In the thinking output, it isn't really discrete. Therefore I can't apply series-system reliability formulas. But those are a very good metaphor. I can see in the thinking output [1 + 1 = 2], [10 + 1 = 11] , [20 + 1 = 21], ... [N]. So the metaphor is what is the probability of each being correct is the probability of the agent solving the equation. If each bracket is right 95% of the time, a 10-step chain finishes correctly 0.95^10 ≈ 60% of the time.
So I started a climb at 5 digits X 5 digits, 6 digits X 6 digits, ..... N digits X N digits. There is clean decrease in reliability that the agent will get the correct answer with a cliff where it will always fail.
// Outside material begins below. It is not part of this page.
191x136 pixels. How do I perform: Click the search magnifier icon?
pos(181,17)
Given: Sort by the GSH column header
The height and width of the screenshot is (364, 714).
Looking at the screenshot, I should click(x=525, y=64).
Model Last pass First fail
------ --------- ----------
Haiku 10 digits 12 digits
Sonnet 30 digits 33 digits
Opus 50 digits 52 digits
I have an agent that reverse engineers any website creating an API that is optimized to use the least amount of resources to interact with the website. The agent also writes its self every iteration -- a recursive agent.The agent will update its own instructions and will run an evaluation (I hate that they stole the word harness because it is a test harness) against 5 different extremely difficult to reverse engineer websites like Ticketmaster, Youtube, Twitch, ect..
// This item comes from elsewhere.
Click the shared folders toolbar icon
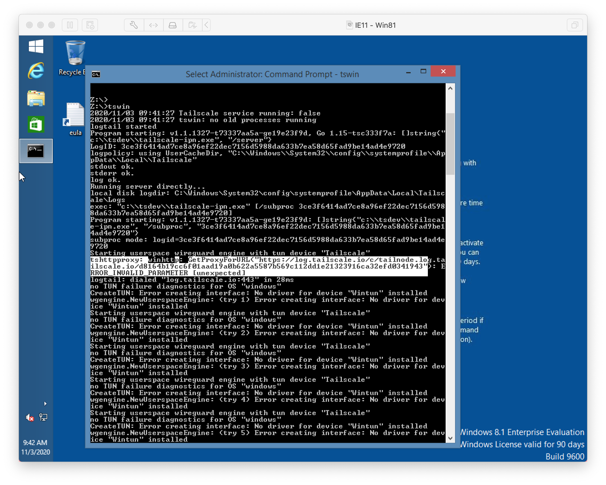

Each evaluation whether it passes finding all the endpoints including streaming, graphql, and websockets, the number of tokens is tracked and the amount of time. There is nothing deterministic about it but it IS PROBABILISTIC meaning with the same prompt the chance of passing and with how many tokens is a distribution.
I trying very hard to build a mental model of how this all works.